Certains ont même déjà dépassé le stade de la « mauvaise nouvelle » (voir sur LSA.fr). À Grigny (91), par exemple, la mairie prie l’embouteilleur Coca-Cola Europacific Partners (CCEP) de ne plus puiser d’eau dans la nappe phréatique (780 000 hl par an) qui se situe sous son usine. La pression est montée de plusieurs crans pour l’industriel depuis l’intervention récente d’une élue, relayée dans les médias. Notons que celuici ne fait a priori rien d’illégal, puisque son titre de propriété lui permet d’exploiter les ressources du sous-sol. Il n’empêche. La position de CCEP France est de moins en moins tenable d’un point de vue sociétal, au fur et à mesure de la montée en puissance dans les esprits des enjeux liés à l’eau. Aux dernières nouvelles, CCEP France aurait accepté la proposition de la mairie de Grigny de se raccorder à l’eau municipale et promis de moins pomper dans la nappe phréatique…
Autre actualité chez Nestlé Waters, qui a suspendu l’utilisation de deux des six forages dédiés à son eau Hépar, puisée non loin de Vittel (Vosges). « Nestlé Waters est confronté à des conditions climatiques qui se détériorent, avec des événements tels que les sécheresses régulières suivies de fortes pluies, qui affectent les conditions d’exploitation de certains forages », indique le groupe. Deux forages auraient été identifiés comme particulièrement sensibles en raison de leur faible profondeur. Le groupe n’a pas précisé la durée de cette suspension.

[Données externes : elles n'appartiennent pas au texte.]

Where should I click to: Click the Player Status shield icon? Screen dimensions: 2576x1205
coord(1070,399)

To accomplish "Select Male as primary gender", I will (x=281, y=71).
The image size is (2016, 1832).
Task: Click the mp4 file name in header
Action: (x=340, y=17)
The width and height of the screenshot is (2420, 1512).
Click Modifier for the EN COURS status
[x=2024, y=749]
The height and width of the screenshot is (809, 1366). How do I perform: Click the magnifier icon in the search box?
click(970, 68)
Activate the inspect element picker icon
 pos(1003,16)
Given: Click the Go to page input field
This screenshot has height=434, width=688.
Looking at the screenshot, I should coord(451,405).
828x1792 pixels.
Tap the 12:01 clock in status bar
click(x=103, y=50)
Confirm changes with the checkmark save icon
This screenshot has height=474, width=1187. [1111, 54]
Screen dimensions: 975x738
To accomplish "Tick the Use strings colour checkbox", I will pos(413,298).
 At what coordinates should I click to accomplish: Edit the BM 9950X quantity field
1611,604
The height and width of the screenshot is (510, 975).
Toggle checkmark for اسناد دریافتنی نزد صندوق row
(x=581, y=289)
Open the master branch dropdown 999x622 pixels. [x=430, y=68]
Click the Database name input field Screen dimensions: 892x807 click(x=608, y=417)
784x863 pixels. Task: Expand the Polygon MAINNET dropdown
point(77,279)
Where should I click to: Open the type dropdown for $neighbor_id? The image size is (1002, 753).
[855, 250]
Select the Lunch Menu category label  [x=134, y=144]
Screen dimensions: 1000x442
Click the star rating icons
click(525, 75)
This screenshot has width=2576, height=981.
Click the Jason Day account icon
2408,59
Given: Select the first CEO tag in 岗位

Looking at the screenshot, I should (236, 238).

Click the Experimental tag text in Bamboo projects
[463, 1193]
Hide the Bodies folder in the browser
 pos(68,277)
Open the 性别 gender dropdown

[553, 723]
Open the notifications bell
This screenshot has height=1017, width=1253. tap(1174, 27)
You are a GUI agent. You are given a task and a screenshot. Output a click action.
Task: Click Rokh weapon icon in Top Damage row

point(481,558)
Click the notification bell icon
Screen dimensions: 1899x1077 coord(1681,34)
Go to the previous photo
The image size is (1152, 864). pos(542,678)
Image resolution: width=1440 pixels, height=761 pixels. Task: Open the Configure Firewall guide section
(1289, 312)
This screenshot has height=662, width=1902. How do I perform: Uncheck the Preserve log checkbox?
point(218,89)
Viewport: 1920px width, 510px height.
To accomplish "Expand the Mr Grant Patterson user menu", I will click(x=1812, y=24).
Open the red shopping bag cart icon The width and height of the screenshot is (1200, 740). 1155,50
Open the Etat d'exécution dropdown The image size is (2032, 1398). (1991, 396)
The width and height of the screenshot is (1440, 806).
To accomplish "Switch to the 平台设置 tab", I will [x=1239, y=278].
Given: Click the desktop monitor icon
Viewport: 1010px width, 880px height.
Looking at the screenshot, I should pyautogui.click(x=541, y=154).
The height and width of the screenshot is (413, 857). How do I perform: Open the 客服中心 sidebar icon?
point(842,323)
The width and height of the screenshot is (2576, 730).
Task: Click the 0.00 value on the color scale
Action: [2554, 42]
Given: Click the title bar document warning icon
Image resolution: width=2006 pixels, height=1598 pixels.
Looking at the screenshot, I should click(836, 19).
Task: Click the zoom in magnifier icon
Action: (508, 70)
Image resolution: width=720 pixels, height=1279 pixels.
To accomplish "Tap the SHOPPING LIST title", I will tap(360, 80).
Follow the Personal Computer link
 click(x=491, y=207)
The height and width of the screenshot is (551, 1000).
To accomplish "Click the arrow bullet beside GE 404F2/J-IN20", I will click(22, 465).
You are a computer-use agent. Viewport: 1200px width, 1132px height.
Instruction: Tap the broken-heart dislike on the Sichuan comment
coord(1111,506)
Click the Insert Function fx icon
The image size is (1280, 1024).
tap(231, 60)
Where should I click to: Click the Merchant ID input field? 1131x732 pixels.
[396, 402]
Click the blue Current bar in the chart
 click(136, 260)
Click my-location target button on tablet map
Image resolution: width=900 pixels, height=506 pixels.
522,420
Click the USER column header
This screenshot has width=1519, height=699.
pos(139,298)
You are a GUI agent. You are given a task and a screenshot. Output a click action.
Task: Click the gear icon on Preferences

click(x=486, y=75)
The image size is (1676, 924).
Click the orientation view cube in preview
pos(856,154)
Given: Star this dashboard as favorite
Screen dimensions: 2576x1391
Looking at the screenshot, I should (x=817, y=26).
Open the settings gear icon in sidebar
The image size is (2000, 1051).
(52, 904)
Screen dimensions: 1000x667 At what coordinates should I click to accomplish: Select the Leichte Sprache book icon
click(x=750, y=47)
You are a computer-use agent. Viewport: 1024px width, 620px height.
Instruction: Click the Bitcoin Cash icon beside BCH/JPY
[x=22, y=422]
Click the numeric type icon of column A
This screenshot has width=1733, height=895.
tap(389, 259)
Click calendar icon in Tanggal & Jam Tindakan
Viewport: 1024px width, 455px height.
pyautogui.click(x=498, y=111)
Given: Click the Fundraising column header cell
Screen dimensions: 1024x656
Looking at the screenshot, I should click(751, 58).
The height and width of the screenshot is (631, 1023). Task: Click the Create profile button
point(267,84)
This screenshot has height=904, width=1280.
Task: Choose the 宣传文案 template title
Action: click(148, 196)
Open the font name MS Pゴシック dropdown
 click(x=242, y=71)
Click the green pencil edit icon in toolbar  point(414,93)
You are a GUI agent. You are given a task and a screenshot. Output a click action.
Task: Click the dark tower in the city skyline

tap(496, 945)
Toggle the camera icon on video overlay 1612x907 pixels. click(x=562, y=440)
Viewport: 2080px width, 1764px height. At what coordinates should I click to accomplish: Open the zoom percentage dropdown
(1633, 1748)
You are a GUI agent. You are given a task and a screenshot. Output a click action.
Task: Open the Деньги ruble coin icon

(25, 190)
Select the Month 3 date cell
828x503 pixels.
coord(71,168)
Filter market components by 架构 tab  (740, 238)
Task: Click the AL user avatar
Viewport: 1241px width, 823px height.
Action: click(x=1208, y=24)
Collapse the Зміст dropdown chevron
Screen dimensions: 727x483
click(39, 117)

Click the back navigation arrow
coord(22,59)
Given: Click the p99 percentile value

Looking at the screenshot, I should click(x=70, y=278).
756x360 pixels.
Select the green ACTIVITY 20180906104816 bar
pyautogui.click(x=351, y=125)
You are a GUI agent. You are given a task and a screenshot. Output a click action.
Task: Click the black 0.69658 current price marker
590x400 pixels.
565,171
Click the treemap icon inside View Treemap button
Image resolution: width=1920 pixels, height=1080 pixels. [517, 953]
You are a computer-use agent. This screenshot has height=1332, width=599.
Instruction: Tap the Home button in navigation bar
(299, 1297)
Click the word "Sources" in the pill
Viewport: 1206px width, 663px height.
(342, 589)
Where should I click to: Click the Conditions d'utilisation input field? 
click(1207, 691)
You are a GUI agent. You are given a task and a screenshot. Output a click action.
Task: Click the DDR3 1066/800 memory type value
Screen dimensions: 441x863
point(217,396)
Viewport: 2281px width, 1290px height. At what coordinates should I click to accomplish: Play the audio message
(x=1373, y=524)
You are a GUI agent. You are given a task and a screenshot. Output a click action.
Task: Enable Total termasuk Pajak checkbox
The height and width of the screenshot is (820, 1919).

Un deuxième exemple qui semble confirmer que l’eau n’est plus une ressource tout à fait comme les autres. Elle devient un bien commun et un bien local. Du côté de Vittel (entre autres lieux), des voix s’élèvent pour affirmer que la gestion et le partage de l’eau ne peuvent plus relever de la seule initiative économique. Certains vont même jusqu’à suggérer que c’est une ressource locale qui doit être utilisée localement. Pas question de la vendre pour qu’elle soit consommée ailleurs, loin de son terroir d’origine, et a fortiori exportée. Une nouvelle sorte de nationalisme guette l’eau.